Exercise data
>>>>>

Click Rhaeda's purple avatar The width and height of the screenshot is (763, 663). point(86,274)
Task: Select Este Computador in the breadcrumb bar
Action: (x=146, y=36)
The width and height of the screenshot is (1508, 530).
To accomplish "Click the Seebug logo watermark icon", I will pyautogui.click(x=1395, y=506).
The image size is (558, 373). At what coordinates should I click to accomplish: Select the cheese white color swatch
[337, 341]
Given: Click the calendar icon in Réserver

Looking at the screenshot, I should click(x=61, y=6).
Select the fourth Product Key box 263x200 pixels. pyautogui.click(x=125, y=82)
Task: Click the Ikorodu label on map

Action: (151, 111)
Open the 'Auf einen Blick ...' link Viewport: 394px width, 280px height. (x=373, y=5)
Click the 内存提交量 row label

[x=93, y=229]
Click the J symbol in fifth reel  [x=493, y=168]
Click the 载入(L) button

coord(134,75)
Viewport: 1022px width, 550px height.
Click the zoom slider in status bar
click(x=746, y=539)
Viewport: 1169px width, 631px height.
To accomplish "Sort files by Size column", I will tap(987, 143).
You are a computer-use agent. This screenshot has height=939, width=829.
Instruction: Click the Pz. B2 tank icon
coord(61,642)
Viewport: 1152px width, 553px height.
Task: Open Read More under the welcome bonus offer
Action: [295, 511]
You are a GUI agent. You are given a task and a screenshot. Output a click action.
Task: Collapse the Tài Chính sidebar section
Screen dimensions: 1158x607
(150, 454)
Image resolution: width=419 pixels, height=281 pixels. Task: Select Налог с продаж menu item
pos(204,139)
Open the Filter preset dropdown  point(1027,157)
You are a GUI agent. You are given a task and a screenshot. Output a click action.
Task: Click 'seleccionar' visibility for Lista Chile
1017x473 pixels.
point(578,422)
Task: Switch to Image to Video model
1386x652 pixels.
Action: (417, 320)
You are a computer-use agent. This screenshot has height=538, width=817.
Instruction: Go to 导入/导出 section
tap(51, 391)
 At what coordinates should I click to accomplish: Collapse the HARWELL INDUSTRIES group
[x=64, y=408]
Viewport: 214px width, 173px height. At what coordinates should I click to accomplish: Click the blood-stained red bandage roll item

<<<<<

Work instruction
Go through the listing above and return each line where the word "pyautogui" occurs.

Exercise response
To accomplish "Click the Seebug logo watermark icon", I will pyautogui.click(x=1395, y=506).
Select the fourth Product Key box 263x200 pixels. pyautogui.click(x=125, y=82)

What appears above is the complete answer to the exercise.